Bölge Adliye Mahkemesi Kararının Özeti:
Bölge Adliye Mahkemesince, davalı vekilinin istinaf başvurusunun esastan kabulü ile İlk Derece Mahkemesi kararının KALDIRILMASINA, davanın REDDİNE karar verilmiştir.
Temyiz:
Karar, taraf vekillerince temyiz edilmiştir.
Gerekçe:
1-Dosyadaki yazılara toplanan delillerle kararın dayandığı kanuni gerektirici sebeplere göre davalının tüm, davacının aşağıdaki bentlerin kapsamı dışında kalan temyiz itirazları yerinde değildir.
2-Davacı işçinin iş sözleşmesinin feshedilip feshedilmediği noktasında uyuşmazlık bulunmaktadır.

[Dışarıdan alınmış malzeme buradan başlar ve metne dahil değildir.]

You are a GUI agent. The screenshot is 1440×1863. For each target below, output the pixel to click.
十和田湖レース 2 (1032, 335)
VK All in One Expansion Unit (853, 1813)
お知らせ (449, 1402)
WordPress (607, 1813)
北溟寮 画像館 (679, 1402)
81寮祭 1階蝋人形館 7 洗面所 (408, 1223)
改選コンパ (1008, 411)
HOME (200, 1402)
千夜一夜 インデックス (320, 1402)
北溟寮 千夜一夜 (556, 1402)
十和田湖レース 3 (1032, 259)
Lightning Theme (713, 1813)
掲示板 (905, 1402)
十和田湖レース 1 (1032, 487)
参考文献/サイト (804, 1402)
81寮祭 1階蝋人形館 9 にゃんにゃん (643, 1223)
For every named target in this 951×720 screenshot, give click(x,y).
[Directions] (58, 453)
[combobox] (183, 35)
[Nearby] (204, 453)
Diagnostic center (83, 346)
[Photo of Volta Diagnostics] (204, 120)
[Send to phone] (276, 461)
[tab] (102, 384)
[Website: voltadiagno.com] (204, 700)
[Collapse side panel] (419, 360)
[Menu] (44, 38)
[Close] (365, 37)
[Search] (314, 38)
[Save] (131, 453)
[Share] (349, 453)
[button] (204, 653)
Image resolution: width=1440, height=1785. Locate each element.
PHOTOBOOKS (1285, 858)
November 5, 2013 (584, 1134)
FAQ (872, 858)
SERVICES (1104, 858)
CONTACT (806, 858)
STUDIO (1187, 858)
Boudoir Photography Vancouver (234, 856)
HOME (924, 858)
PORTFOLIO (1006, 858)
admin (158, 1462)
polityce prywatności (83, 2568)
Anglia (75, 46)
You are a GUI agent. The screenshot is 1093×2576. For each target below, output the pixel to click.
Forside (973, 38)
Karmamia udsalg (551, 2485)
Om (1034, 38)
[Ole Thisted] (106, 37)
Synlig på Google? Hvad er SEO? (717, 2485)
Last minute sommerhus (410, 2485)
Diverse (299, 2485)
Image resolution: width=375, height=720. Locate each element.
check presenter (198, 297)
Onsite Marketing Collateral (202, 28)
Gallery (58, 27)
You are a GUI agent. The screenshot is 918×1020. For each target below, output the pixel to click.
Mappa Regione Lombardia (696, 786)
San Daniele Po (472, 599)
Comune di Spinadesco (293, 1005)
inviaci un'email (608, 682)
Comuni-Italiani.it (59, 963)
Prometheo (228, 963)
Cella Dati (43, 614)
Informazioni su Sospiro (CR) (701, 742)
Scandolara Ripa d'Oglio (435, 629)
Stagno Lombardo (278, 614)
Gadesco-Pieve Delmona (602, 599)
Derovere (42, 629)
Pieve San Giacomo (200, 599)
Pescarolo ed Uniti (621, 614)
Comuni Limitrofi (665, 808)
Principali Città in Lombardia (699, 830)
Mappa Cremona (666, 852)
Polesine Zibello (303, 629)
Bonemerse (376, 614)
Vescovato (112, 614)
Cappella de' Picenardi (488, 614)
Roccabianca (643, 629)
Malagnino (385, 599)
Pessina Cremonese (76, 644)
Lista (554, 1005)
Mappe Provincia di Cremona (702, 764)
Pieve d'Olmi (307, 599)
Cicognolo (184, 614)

Somut olayda; davacı işçi iş akdinin haksız olarak feshedildiği 12.01.2015 tarihine kadar değişen alt işverenlerde ara vermeden çalıştığını iddia etmiştir. İlk Derece Mahkemesince, akdin haklı nedenle feshedildiğinin ispat külfeti davalı işverende olduğu halde davalının bu külfeti yerine getirmediğinden iş akdinin haksız olarak feshedildiği hususunda vicdani kanaat oluştuğu gerekçesiyle feshe bağlı alacaklar hüküm altına alınmış, davalı tarafın istinaf kanun yoluna başvurusu üzerine Bölge Adliye Mahkemesince, davalının 12.01.2015 tarihli yazı ile davacının çalıştığı son alt işveren ve aynı zamanda kendi taşeronu olan Alnıaçık ünvanlı şirket ile aralarında imzalanan hizmet alım sözleşmesini 12.01.2015 tarihi itibariyle feshettiği, aynı tarihte Alnıaçık ünvanlı şirket tarafından davacının çıkışının verildiği, davacının bir gün sonra 13/01/2015 tarihinde termik santrali özelleştirme yoluyla satın alan Çates Elektrik A.Ş.’nin taşeronu olan Alnıaçık şirketi tarafından işe girişinin bildirildiği, talep edilen kıdem tazminatı, ihbar tazminatı ve izin ücreti alacaklarının feshe bağlı alacaklar olduğu, bu üç alacak dışında başkaca bir alacak talep edilmediği, delil durumuna göre iş sözleşmesinin feshinin söz konusu olmadığı, somut olayda işyeri devri bulunduğu, davacının işyerindeki çalışmasına ara vermeksizin devam ettiği dolayısıyla feshe bağlı olan kıdem tazminatı, ihbar tazminatı ve izin ücreti alacaklarına hak kazanmasının mümkün olmadığı gerekçesiyle davalı vekilinin istinaf başvurusunun esastan kabulü ile İlk Derece Mahkemesi kararının kaldırılmasına ve davanın reddine karar verilmiştir.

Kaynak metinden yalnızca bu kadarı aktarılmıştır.